OK, I can see on Facebook that you are all freaking out. SEVENTEEN DEGREES IS FREAKING COLD. So I thought I would offer you a bit of advice I’ve learned over the last few years. As Markus, David and Christoph so enjoyed me saying, EVERY TIME I slipped on my boots on the cold Berlin winters, “You can take the girls out of Texas, but you can’t take the Texas out of the girl.” And the part you can’t take out, is the part that likes WARM weather.
So, here it is:
For every 10 degrees below 40 add an additional layer of clothing. I choose tights. Here I have fleece lined tights, but you guys don’t have time for that. So, go into your drawers. You may not know this, but you can layer tights. Today when we woke up it was 11 degrees, so this is what I wore.
1) 2 pairs of tights
2) 1 pair of fleece lined tights
3) One pair of skinny black pants from the gap – wear something tight knit or HEAVY jeans. I have no idea why, but the tighter the pants the warmer.
4) I wore a long sleeve under shirt, a turtle neck from Zara (to say that it was lighter, not some heavy bulky ski tn) and then a sweater.
5) Wear your ski socks. Trust me. Smart Wools are the only way I survive.
6) I wear wellies or snow boots, but we have 60 inches of snow outside. Just remember when you’re pulling on those boots you bought at anthropologie that when you walk in snow or get out of your car that snow has been treated and will ruin your suede or leather, even if it’s been treated. So leave them inside and get over your fashion. Wear your rain boots. With wool socks. And then you can feel like a rock start when Perez shows Kate Hudson in the same outfit leaving the Grey Dog.

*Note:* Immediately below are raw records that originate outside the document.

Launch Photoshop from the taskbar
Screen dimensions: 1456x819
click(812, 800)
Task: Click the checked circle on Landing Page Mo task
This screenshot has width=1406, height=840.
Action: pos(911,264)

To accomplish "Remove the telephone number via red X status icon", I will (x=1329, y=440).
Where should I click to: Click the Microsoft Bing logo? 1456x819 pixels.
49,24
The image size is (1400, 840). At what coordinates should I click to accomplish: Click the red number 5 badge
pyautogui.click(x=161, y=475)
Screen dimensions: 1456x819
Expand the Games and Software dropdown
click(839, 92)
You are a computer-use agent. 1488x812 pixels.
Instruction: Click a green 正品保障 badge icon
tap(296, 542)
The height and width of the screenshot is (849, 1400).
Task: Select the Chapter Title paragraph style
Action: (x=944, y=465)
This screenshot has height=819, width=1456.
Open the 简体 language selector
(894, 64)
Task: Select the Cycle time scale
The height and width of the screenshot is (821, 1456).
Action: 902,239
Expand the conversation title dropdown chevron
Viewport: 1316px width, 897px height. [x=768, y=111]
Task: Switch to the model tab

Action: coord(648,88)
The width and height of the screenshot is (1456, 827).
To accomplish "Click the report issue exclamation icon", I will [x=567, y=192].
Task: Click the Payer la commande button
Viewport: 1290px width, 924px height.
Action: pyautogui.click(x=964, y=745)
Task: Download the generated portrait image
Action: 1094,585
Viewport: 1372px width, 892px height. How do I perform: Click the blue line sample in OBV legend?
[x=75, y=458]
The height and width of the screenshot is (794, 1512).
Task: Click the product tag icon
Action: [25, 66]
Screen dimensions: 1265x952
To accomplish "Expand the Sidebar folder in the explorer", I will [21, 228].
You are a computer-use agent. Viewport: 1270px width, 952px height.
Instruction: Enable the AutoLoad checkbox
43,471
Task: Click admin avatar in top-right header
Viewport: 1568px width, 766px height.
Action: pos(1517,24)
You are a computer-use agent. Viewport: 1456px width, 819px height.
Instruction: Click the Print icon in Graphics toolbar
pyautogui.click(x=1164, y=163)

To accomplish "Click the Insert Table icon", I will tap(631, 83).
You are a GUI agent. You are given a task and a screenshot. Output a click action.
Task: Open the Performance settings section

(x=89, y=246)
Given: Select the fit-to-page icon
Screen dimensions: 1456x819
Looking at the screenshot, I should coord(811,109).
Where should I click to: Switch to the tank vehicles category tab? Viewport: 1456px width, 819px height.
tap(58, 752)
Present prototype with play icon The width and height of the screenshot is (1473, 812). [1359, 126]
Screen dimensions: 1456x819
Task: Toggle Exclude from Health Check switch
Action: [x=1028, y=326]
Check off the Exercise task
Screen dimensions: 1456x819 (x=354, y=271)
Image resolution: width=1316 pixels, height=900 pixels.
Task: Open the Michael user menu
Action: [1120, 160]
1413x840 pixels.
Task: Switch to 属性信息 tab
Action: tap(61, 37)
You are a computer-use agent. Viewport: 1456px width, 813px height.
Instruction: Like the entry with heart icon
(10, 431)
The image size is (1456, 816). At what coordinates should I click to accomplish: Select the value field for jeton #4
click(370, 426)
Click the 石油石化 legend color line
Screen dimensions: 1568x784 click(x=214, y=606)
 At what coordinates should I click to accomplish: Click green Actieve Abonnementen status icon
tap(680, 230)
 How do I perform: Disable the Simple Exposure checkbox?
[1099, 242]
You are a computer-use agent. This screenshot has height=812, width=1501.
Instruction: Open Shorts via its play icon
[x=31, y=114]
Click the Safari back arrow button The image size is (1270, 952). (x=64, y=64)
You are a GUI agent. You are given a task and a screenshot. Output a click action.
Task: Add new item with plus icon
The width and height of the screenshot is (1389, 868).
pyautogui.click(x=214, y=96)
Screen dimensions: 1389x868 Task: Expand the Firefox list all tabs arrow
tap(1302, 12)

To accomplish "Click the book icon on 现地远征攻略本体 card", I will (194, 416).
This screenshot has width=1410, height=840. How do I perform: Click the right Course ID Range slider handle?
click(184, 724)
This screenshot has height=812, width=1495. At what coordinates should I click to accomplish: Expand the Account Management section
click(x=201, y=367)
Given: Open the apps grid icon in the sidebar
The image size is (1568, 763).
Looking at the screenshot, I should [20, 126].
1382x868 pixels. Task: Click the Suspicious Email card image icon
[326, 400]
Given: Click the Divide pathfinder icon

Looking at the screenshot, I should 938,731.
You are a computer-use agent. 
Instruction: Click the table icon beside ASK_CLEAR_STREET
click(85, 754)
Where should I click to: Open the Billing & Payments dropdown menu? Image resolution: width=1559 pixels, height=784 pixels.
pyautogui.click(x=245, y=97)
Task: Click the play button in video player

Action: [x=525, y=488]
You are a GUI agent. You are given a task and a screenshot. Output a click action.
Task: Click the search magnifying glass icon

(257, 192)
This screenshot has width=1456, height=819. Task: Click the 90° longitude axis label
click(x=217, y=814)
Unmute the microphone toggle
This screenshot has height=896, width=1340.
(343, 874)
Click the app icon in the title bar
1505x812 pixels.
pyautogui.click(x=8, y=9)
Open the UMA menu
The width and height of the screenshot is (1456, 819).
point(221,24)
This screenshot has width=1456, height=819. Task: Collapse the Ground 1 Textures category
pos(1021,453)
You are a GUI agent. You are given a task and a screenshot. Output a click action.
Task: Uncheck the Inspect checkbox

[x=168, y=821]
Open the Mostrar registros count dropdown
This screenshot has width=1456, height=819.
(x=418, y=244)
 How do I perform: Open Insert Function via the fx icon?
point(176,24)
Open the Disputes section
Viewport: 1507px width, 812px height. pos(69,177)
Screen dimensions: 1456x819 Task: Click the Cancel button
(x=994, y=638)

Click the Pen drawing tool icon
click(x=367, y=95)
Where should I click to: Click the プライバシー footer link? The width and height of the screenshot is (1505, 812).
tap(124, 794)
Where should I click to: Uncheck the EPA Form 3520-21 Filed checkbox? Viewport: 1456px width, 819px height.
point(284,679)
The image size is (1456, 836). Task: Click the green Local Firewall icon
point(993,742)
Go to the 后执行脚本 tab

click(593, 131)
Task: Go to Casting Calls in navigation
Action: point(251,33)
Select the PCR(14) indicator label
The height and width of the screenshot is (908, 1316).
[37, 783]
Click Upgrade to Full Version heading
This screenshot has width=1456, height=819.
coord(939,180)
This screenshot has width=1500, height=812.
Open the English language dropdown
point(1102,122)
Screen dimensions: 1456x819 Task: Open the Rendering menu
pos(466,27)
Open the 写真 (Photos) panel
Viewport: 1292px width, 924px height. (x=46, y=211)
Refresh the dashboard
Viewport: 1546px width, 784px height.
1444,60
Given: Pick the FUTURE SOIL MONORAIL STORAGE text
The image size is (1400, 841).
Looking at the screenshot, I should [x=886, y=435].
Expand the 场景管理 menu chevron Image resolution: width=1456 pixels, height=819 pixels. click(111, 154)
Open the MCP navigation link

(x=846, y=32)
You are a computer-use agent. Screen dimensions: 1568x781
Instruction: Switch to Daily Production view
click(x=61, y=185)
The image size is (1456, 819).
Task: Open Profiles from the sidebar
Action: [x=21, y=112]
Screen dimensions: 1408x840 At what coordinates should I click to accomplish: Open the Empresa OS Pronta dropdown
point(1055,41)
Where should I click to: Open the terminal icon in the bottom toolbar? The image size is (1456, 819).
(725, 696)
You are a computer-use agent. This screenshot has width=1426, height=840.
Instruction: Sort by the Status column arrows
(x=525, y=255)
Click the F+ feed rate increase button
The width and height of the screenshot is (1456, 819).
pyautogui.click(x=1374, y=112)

7) If you are a runner put your running gloves on under your normal gloves, believe me.
8) Wear a hat. I generally only give into this when it’s 20 or below, but no matter what it does to your hair, your ears and body temp will thank you.
9) Be prepared to look like the kid in a Christmas Story. In so many layers, once you put your coat on, putting your arms down is only a dream.
10) When you are cursing the weather Gods remember that this weekend when it’s 60 for you our high will be 30 if we’re lucky… UNTIL MAY. I am pretty sure you can handle a day or two of it.
Love your bitter, cold and slightly amused friend in Boston.